#### EXTRACTED RECORDS ####

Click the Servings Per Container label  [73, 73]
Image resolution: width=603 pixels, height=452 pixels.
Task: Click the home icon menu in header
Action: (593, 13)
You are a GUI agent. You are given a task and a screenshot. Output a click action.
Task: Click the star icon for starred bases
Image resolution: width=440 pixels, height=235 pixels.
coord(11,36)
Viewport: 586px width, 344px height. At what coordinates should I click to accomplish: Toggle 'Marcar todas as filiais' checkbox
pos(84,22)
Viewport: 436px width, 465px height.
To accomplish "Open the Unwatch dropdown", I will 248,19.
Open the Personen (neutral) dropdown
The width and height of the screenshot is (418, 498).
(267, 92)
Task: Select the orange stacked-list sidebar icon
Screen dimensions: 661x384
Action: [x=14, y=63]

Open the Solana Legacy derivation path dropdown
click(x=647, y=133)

####
#### EXTRACTED RECORDS ####

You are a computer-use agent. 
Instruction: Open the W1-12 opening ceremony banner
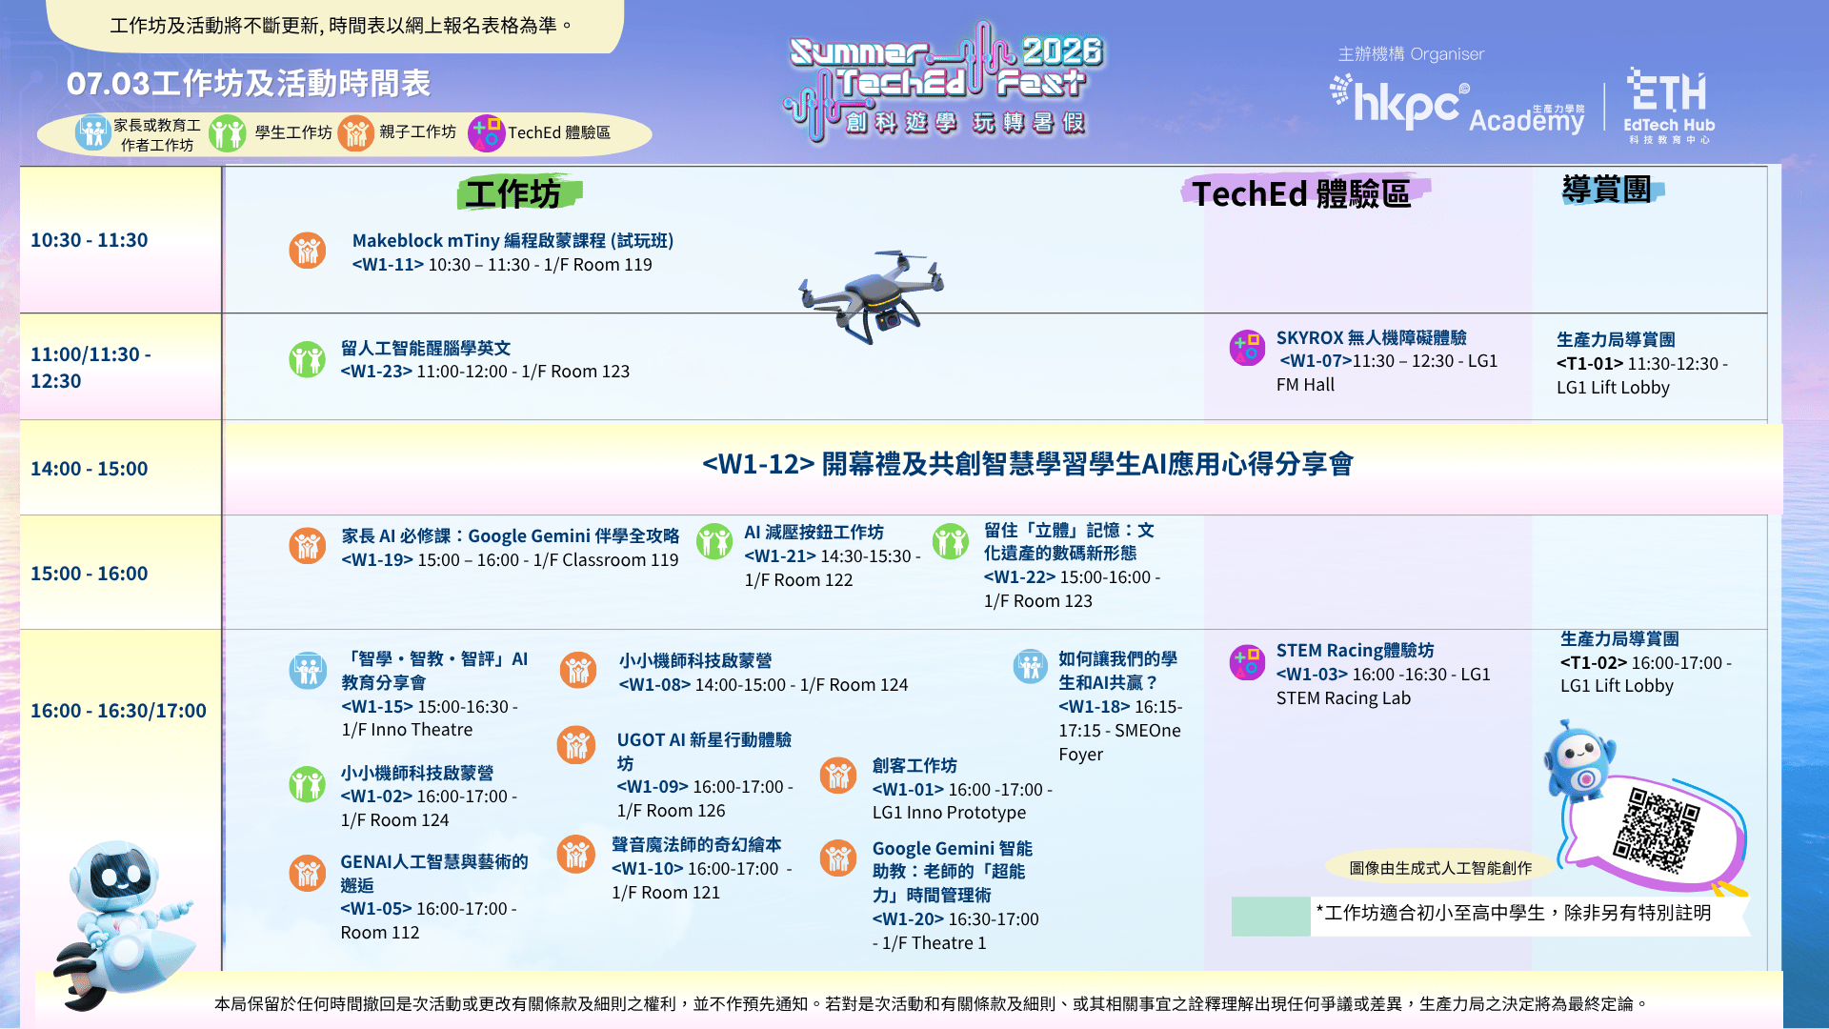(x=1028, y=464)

####

TASK GOAL: Above this task is a listing. Restate, word for word and with nothing added, the lines from the one with "You are a GUI" through the one with "Viewport: 436px width, 465px height.".

SOLUTION TO THIS PROBLEM:
You are a GUI agent. You are given a task and a screenshot. Output a click action.
Task: Click the star icon for starred bases
Image resolution: width=440 pixels, height=235 pixels.
coord(11,36)
Viewport: 586px width, 344px height. At what coordinates should I click to accomplish: Toggle 'Marcar todas as filiais' checkbox
pos(84,22)
Viewport: 436px width, 465px height.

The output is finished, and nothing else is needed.